En interrogeant votre patiente, si vous repérez au moins l’un des facteurs de risque suivants :

  • Activité professionnelle ou de loisirs à risque (actuellement ou auparavant)
  • Contact récent avec des poussières issues de travaux de rénovation d’un logement ancien notamment décapage, ponçage
  • Utilisation de remèdes, de compléments alimentaires traditionnels (ex : azarcon) ou des cosmétiques traditionnels (ex : khôl, surma…)
  • Ingestion de substances non alimentaires telles que l’argile, la terre, le plâtre, les écailles de peinture
  • Utilisation de plats en céramique d’origine artisanale pour cuisiner (ex : plat à tajine)
  • Conservation des aliments dans des récipients en étain ou en cristal
  • Consommation d’eau du robinet et présence de canalisations en plomb
  • Intoxication antérieure au plomb
  • Habitation ou fréquentation régulière de lieux proches d’un site industriel rejetant du plomb dans l’atmosphère

Vous devez alors prescrire une plombémie à votre patiente afin d’évaluer le risque, puis prévoir la réalisation de la plombémie également auprès du nouveau-né.

Chez l’enfant, le risque de saturnisme doit être évalué en particulier lors des examens des 9ème et 24ème mois (Cf. carnet de santé).

Si vous repérez au moins l’un des facteurs de risque suivants :

  • Logement ancien et dégradé ou présence de peintures écaillées ou travaux récents réalisés,
  • Comportement de pica de l’enfant,
  • Autre(s) enfant(s) intoxiqué(s) dans l’entourage,
  • Profession des parents ou loisirs à risque,
  • Consommation d’eau du robinet et présence de canalisations en plomb,
  • Pollution industrielle,
  • Arrivée récente en France (exposition potentielle dans le pays d’origine)

Vous devez alors prescrire un dépistage du saturnisme (plombémie)

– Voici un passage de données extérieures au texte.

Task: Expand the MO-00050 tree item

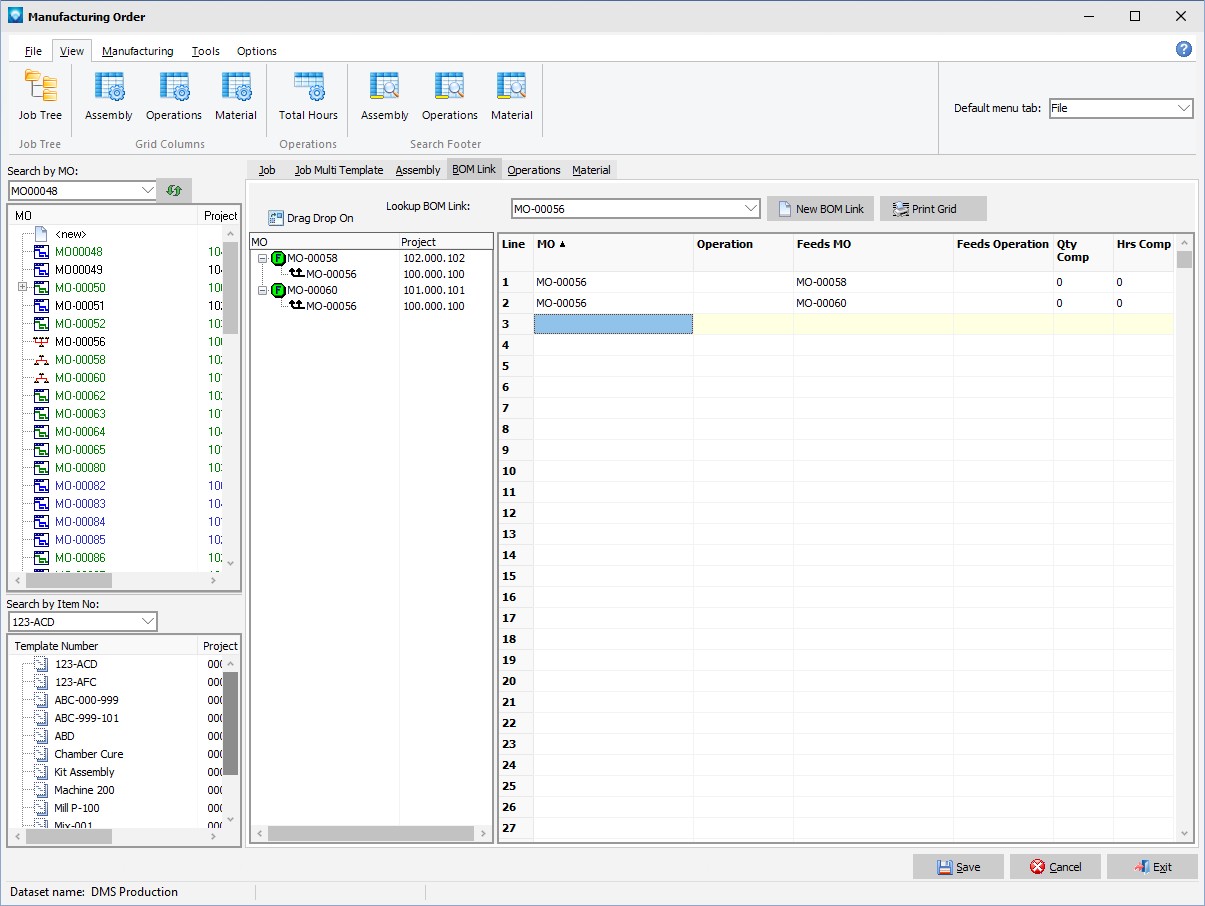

Les actes de dépistage du saturnisme (consultation, prélèvement et dosage de la plombémie) sont exonérés du ticket modérateur. En l’absence d’assurance maternité, de CMU complémentaire ou d’aide médicale de l’État, la mention « Dépistage du saturnisme » doit être apposée sur la feuille de soins « papier ».

Les plombémies réalisées chez les enfants mineurs font l’objet d’un système national de surveillance (arrêté du 5 février 2004). Chaque fois qu’un médecin prescrit une plombémie chez un enfant mineur, il joint à sa prescription la fiche complétée. Celui qui réalise le prélèvement renseigne la date et le mode de prélèvement sur la fiche et la transmet au biologiste du laboratoire d’analyse de la plombémie. Celui-ci complète la fiche, la renvoie au prescripteur et en envoie également une copie au médecin du centre antipoison et de toxicovigilance.

En cas de plombémie supérieure ou égale à 50 μg/l de sang en primodépistage chez le mineur, le médecin procède à la déclaration obligatoire du saturnisme en transmettant la fiche de surveillance au médecin de la plateforme de signalement de l’Agence Régionale de Santé.